TMO Reports - Short Student Film Created With iMovie Gets Nationwide Coverage

by , 3:35 PM EST, March 7th, 2006

"A Meditation on the Speed Limit," which was created in January by a team of student filmmakers at Georgia State University (GSU), has created a national stir that earned coverage on ABC World News Tonight, The Today Show and CNN Saturday Night. In the film, four drivers occupy four lanes of a busy Atlanta freeway, each of them holding steady at the posted 55 MPH speed limit. In the video, drivers react in a variety of angry ways, including two vehicles went around them on the shoulder, with one damaging a car sitting on the side of the road.
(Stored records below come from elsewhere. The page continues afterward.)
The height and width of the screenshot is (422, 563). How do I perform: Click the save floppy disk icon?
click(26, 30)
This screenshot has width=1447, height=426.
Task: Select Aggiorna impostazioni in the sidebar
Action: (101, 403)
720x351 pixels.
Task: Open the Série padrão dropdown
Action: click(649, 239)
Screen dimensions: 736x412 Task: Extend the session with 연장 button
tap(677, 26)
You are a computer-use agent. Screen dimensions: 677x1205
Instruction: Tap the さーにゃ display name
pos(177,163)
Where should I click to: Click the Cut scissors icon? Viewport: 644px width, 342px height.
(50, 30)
The video was created as part of Campus MovieFest, which was started in 2000 by David Roemer and three other students at Emory University. They continued the idea after they graduated, currently running the event on 30 campuses across the United States and the United Kingdom. "A Meditation on the Speed Limit" won Best Comedy during GSU's MovieNite on Feb. 1, and through exposure on blogs and Atlanta talk-radio stations, it soon became a heavily-viewed film on Google Video, catapulting it to national news media attention during the first week of March.

"This film is what Campus MovieFest is all about," Mr. Roemer told The Mac Observer. "A team of students signed up to participate and had a creative idea they wanted to share with their school. They were given an Apple laptop with iMovie and iLife software, a camcorder, training, and a week to put their story to video. A few weeks later, they've shared their story with the world. We can't wait to see what other movies have the same effect."

He added that he and his team have counted more than 12,000 blog entries discussing whether or not the drivers posed a traffic hazard, given the fact that they lined up across the freeway and wouldn't let other vehicles pass. He pointed TMO to an Atlanta Journal-Constitution article in which a spokesman for the state's Department of Transportation said that as long as the students weren't blocking emergency vehicles, "they didn't do a thing wrong."


Four students pace the traffic flow

One of the students involved in the film said in that article that the point of the project was "to expose the flaws in the system by following it." The one who captured the shot of the four cars pacing the traffic at 55 MPH added that the idea was "to make people think."

Mr. Roemer noted that the range of movies submitted every year to all the Campus MovieFests is "incredible." In addition to the comedy and drama categories, a new one called History Lives has been added, with the potential for the documentaries entered in it to be shown on The History Channel. "Several of the documentaries we've received this year are about social issues ranging from hurricane relief to aging in America," he said.